In the case of Sales, it is interesting that there is a separate Retail category. In this case the Sales jobs are more office-based which would explain the bias from the research.
Is this conscious or unconscious bias?
The issue of conscious and unconscious bias has become a favourite at conference in the last few years. Part of the drive for that discussion is the acceptance that we need a more balanced workforce. With companies struggling to attract new talent, many are voicing concerns that they are appealing to the wrong demographic.
This subject has also dominated the discussion of whether AI will help or reinforce stereotypes and bias. The problem for AI is that it relies on the data set it uses as source data. It would be interesting to see if an AI fed the 6 million adverts that Adzuna looked at, would end up reducing or strengthening the gender bias. Current research suggests that without significant curation of results, it would strengthen it.
It is not just AI that is seeking to solve this problem.
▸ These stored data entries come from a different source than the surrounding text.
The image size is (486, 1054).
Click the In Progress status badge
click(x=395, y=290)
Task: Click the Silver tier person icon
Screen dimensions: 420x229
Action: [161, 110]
Talent Science is something that Dr Jill Strange, Infor, talked about to Enterprise Times. It seeks to improve the success rate of getting the right person into a role. Importantly, this is not about creating clones of incumbents but encompasses the need for diversity.
Not just about gender
This is not just an issue about gender. The use of language in job adverts has been in the spotlight for years. Most countries have laws that preclude any form of discrimination be that gender, race, religion or age. Enforcing those laws is not simple but to create a more diverse environment, companies need to invest not just in process and words, but actions.
When Enterprise Times interviewed Emily Swiatek from the National Autism Society she called out the use of language. The example she gave was asking someone to do the best job they could by Friday. For some, those are conflicting goals. Do you want the best job or do you want it by Friday.
Diversity is also about inclusivity, something that Aubrey Blanche, Atlassian has spoken about with Enterprise Times on several occasions. In our most recent podcast with Blanche, she talked about how the challenge has now evolved to be diversity, inclusivity and belonging.
Enterprise Times: What does this mean
The new generation of workers entering the workforce are not just looking for a pay out. They have specific goals of their own that they want to be met. These are wide ranging and cover everything from ethics to corporate social responsibility. The latter includes environmental policies and what a company gives back.
More importantly, it is a generation that is continuing to roll back the stereotypes of today and the past. It is more accepting of gender differences and equality. It expects employers to pay fairly and wants to see a fairer distribution of income. In some industries, such as the tech sector, it is increasingly finding employers that share those values.
For employers in other sectors who are struggling to attract key talent, there is a lesson here. Organisations need to remove bias, conscious and unconscious and make sure that all employees are treated fairly. If not, they will struggle to attract the talent to drive the business forward.
As Hunter says: “Unconscious bias may lead to accidental discrimination, but there is no excuse in 2019. It’s time for employers to go back to the drawing board and redesign their recruitment basics in order to keep up with the times. We’re already seeing movement being made towards gender equality when it comes to pay; why should attracting talent be any different?”